Do this =
Could you rewrite every line of the listing below, requests included, and multiply each coordinate in the answers by 1.65, rounding to whole numbers with halves going up? Leave the pictures out of your answer.
* Start Supplied material *
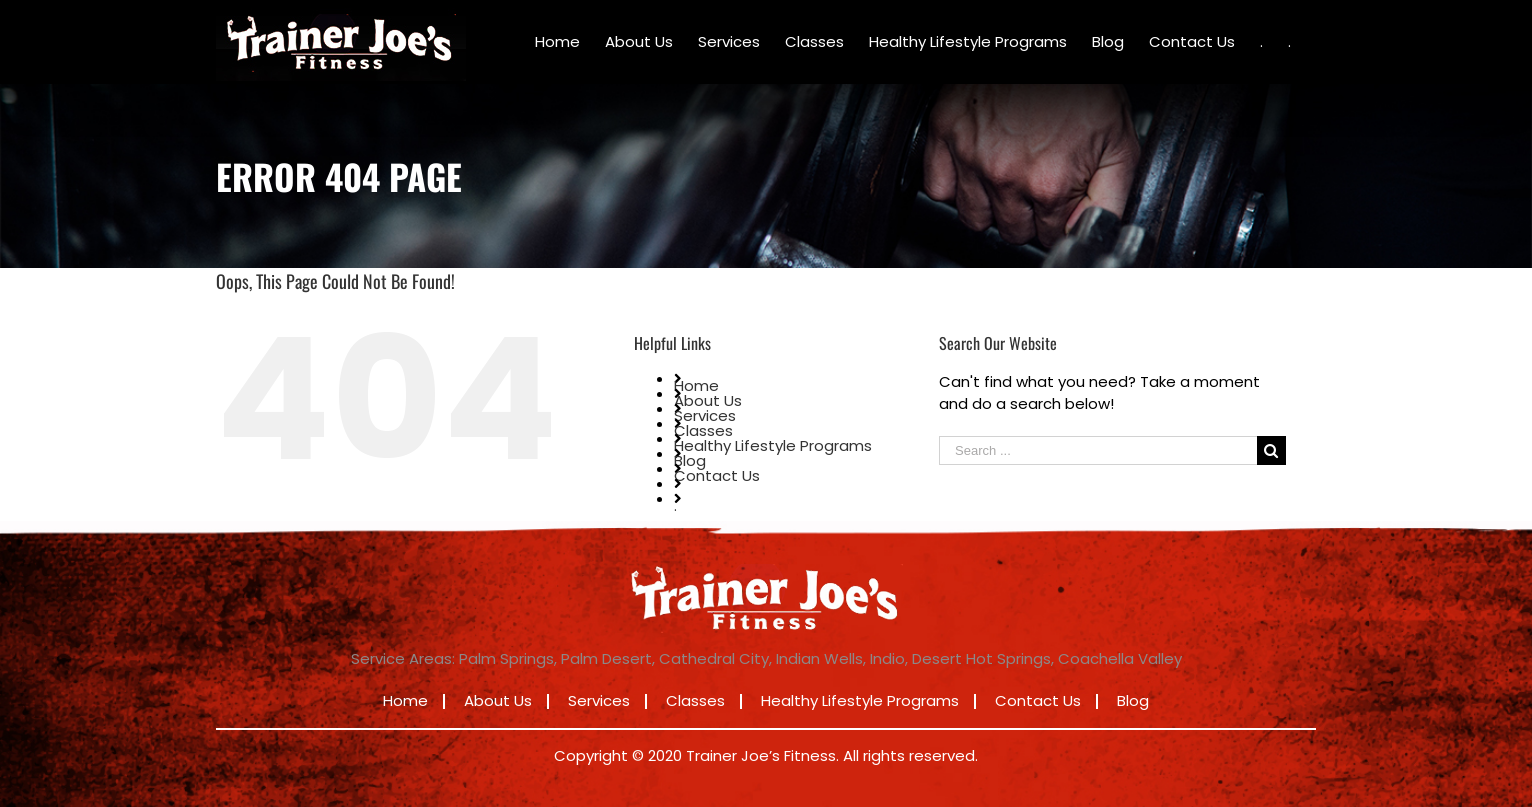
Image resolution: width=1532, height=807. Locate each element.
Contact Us (717, 475)
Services (705, 415)
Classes (703, 430)
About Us (708, 400)
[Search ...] (1098, 450)
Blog (690, 460)
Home (696, 385)
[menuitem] (557, 42)
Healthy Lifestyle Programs (773, 445)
* End Supplied material *
Result =
Image resolution: width=1532, height=807. Locate each element.
Contact Us (1183, 784)
Services (1163, 685)
Classes (1160, 710)
About Us (1168, 660)
[Search ...] (1812, 743)
Blog (1139, 759)
Home (1148, 635)
[menuitem] (919, 69)
Healthy Lifestyle Programs (1275, 734)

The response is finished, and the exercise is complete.